On Tuesday afternoon, Chancellor Katehi arrived unannounced during the protesters' "general assembly" meeting. Because a speech from her wasn't on the protesters’ agenda, she waited respectfully while they debated whether it should be modified to accommodate her schedule. (She had to leave before a decision was reached.)
Within the larger university community, the incident has sparked a frank and serious discussion about Katehi's future, as well as other matters. A statement on the homepage for the UC Davis Department of English calls both for Katehi's resignation and the disbanding of the University of California Police Department. There aren’t many organizations in which you can publicly call for your boss's resignation on an institutional website. An email circulating among History Department faculty suggests that students and professors join forces to tackle issues facing the university - including tuition hikes - that the administration seems unmotivated to address.
Katehi has so far showed no willingness to step down, and the larger issues that inspired the UCD protests - tuition hikes and the university’s increasing reliance on corporate sponsorship - may be beyond the scope of her power to fix anyway.
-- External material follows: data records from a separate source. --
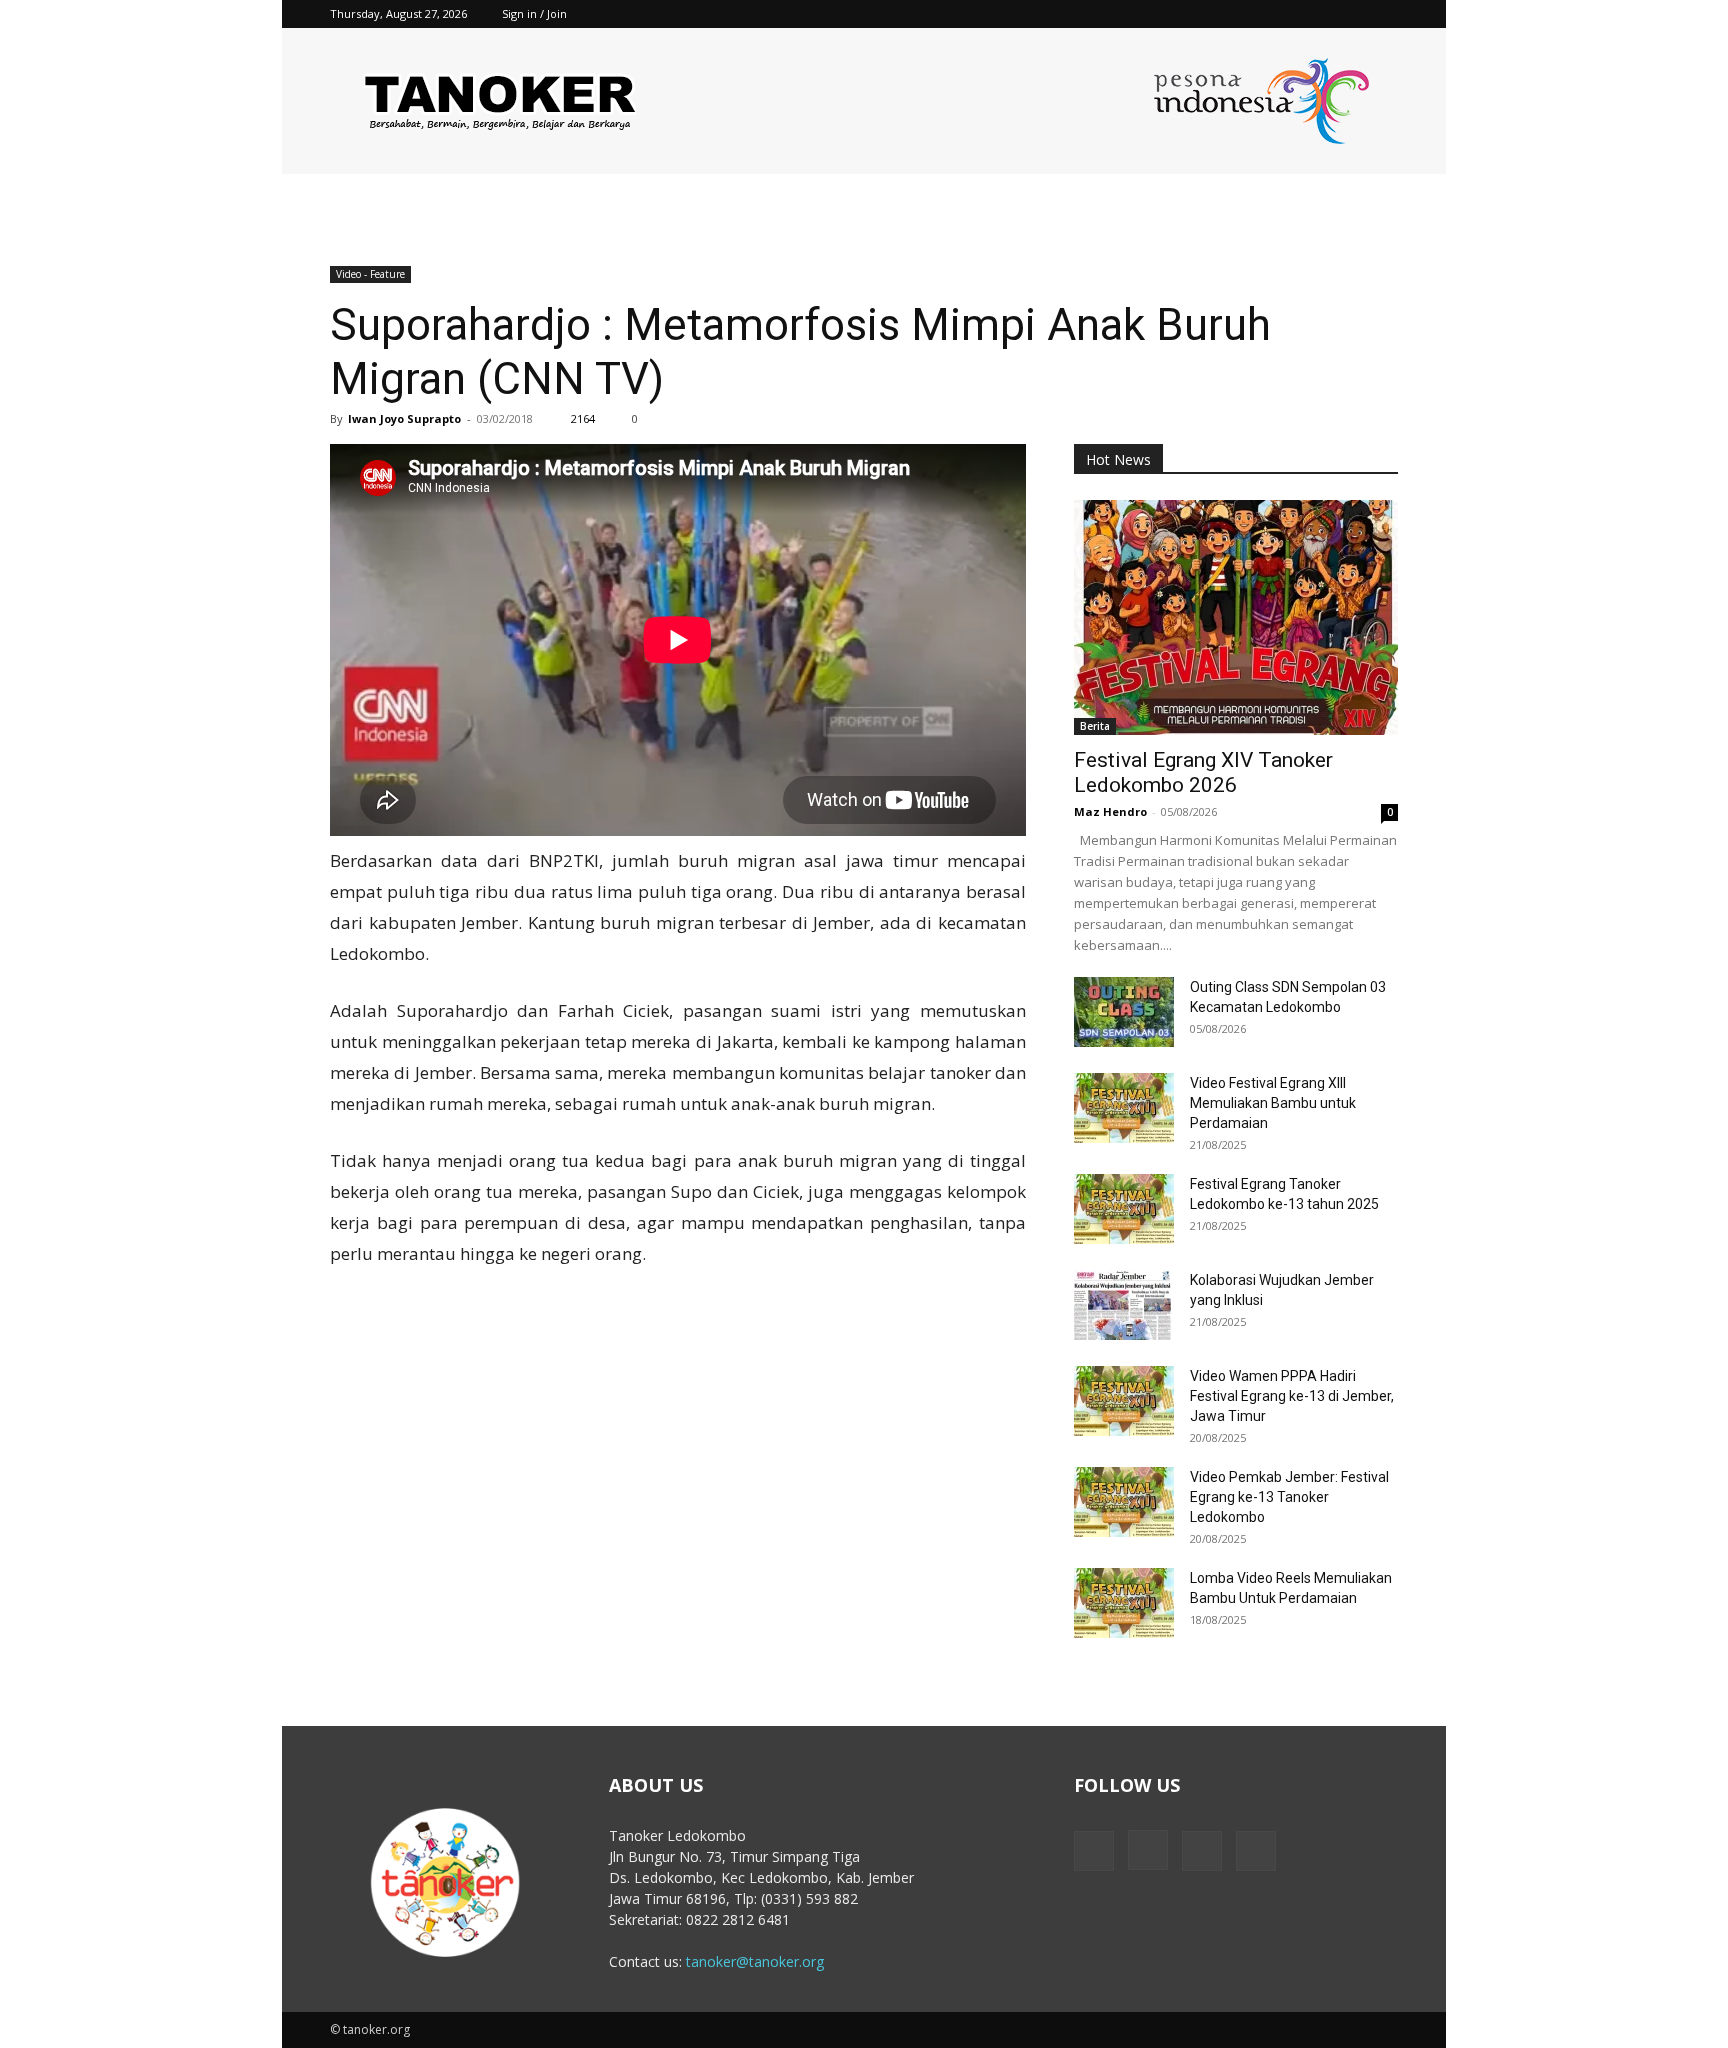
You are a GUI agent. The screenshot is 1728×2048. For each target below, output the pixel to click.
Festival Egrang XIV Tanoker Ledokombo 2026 (1203, 772)
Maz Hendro (1110, 811)
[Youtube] (1383, 14)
But in the wake of the pepper spray incident, all ten UC chancellors are meeting with University of California President Mark G. Yudof to discuss changes to campus police policy. We can expect UC Police to be much more careful with the use of force in the future. Meanwhile, new standards for communication are being established between the administration and student protesters, and new forms of student-faculty cooperation might emerge as a result of these demonstrations.
I was worried Davis’s fundamental character had somehow changed. It hasn't. People are still idealistic, agitating for change, yet oddly reasonable and low-key. It’s unfortunate that my hometown is on a national stage for a police brutality scandal, but I’m proud of the community’s response.
Oh, and the town also has some great new energy-neutral housing.